Challenge 1: Reproduce word for word the part of the article on the cartoon controversy starting with "The paper triggered" and going on through "with the Jewish state.".
Challenge 2: Decide whether each statement agrees with the article on the cartoon controversy, answering yes or no and quoting the deciding words: (a) Kurt Kister is the editor-in-chief of the Süddeutsche Zeitung; (b) the woman in the illustration is the one holding a fork and knife; (c) Broder's criticism appeared in Die Welt on Tuesday.

On the embassy’s Facebook page, the Israeli Ambassador, Yakov Hadas-Handelsman, wrote that the cartoon is marked by a “severe tastelessness and misleading” presentation of Israel.
In a letter sent to Kurt Kister, the editor-in-chief of the Süddeutsche Zeitung, Hadas-Handelsman wrote, the paper went beyond the “limits of acceptable journalistic presentation” and noted that ”one hopes in Germany for a special sensitivity” toward the Jewish state.
Hadas-Handelsman further criticized the motive and text of the illustration in the paper. The Bavarian daily, which reaches over 1,000,000 daily readers, published a photo of an illustration showing Israel as a wild, hungry, and horned beast ready to devour food with a fork and knife. The monster is being served by a woman. Under the cartoon, the left-liberal Süddeutsche wrote, "Germany is serving. Israel has been given weapons for decades and partly free of charge. Israel''s enemies think it is a ravenous Moloch.“
Rabbi Abraham Cooper, associate dean of the Simon Wiesenthal Center, said “the characterization of the Jewish state as a ravenous Moloch - an idol to whom children were sacrificed - is a blatant anti-Semitic canard. The attempt to mention a Jewish critic of Israel is a failed fig leaf that neither justifies nor covers up the hate masquerading as political commentary.”
The paper triggered criticism from one of Germany’s leading commentators on modern anti-Semitism. Writing in the right-of-center daily Die Welt on Tuesday, Henryk M. Broder, said the Süddeutsche Zeitung is acting like “Der Stürmer” — the notorious Nazi-era paper which attacked Jews—and is carrying forward the tradition of the Stürmer into the present. He wrote that no mainstream newspaper has dared since the Holocaust to publish such a cartoon. He said the Süddeutsche replaced classical Jew-hatred with loathing of Israel. Broder argued that the Nazi depiction of Jews has now been replaced with the Jewish state.

Raw data:
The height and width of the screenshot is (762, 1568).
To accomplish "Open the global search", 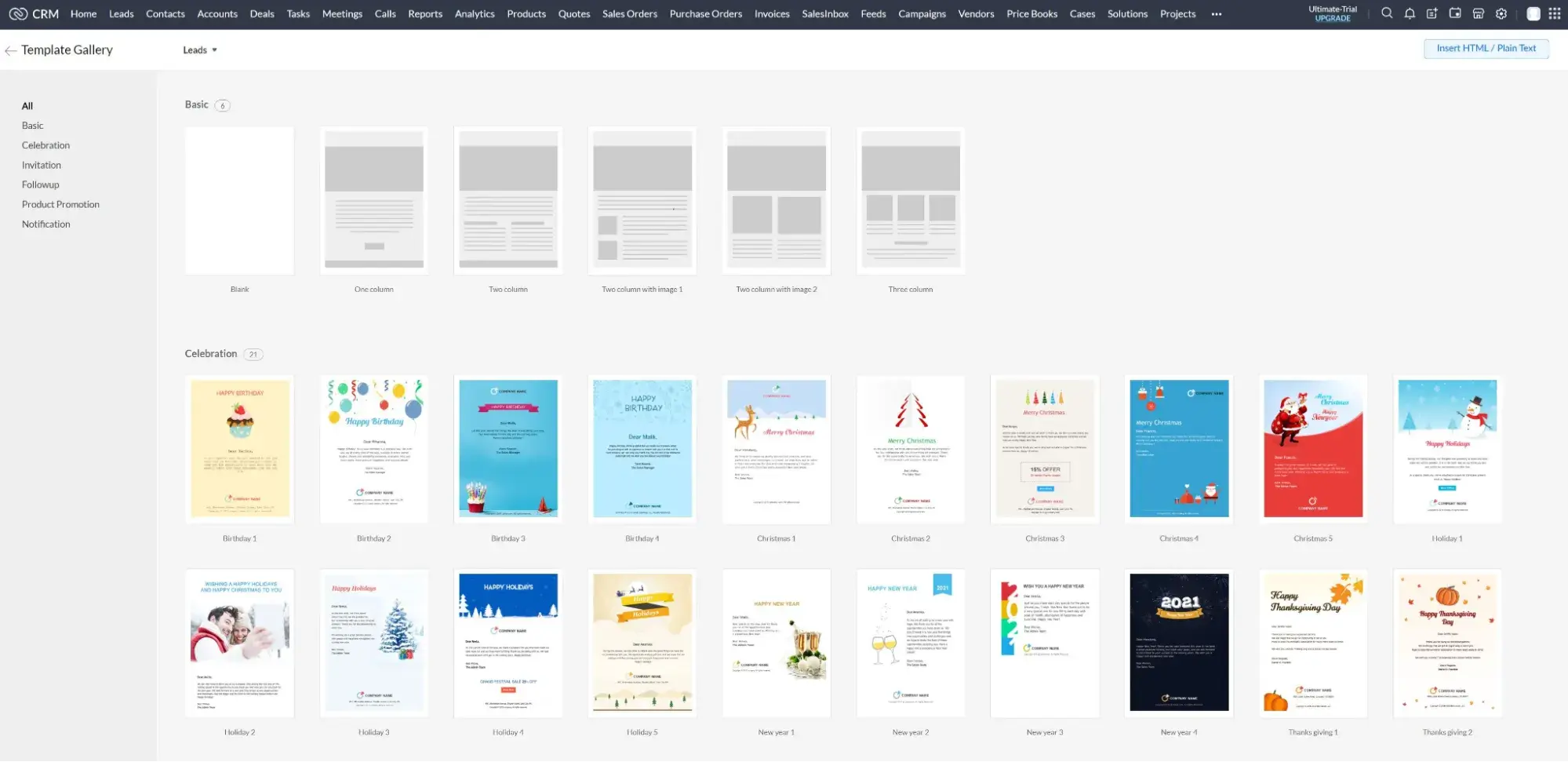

Exercise result 1:
The paper triggered criticism from one of Germany’s leading commentators on modern anti-Semitism. Writing in the right-of-center daily Die Welt on Tuesday, Henryk M. Broder, said the Süddeutsche Zeitung is acting like “Der Stürmer” — the notorious Nazi-era paper which attacked Jews—and is carrying forward the tradition of the Stürmer into the present. He wrote that no mainstream newspaper has dared since the Holocaust to publish such a cartoon. He said the Süddeutsche replaced classical Jew-hatred with loathing of Israel. Broder argued that the Nazi depiction of Jews has now been replaced with the Jewish state.

Exercise result 2:
(a) Yes: "Kurt Kister, the editor-in-chief of the Süddeutsche Zeitung"
(b) No: "a wild, hungry, and horned beast ready to devour food with a fork and knife. The monster is being served by a woman."
(c) Yes: "Writing in the right-of-center daily Die Welt on Tuesday, Henryk M. Broder"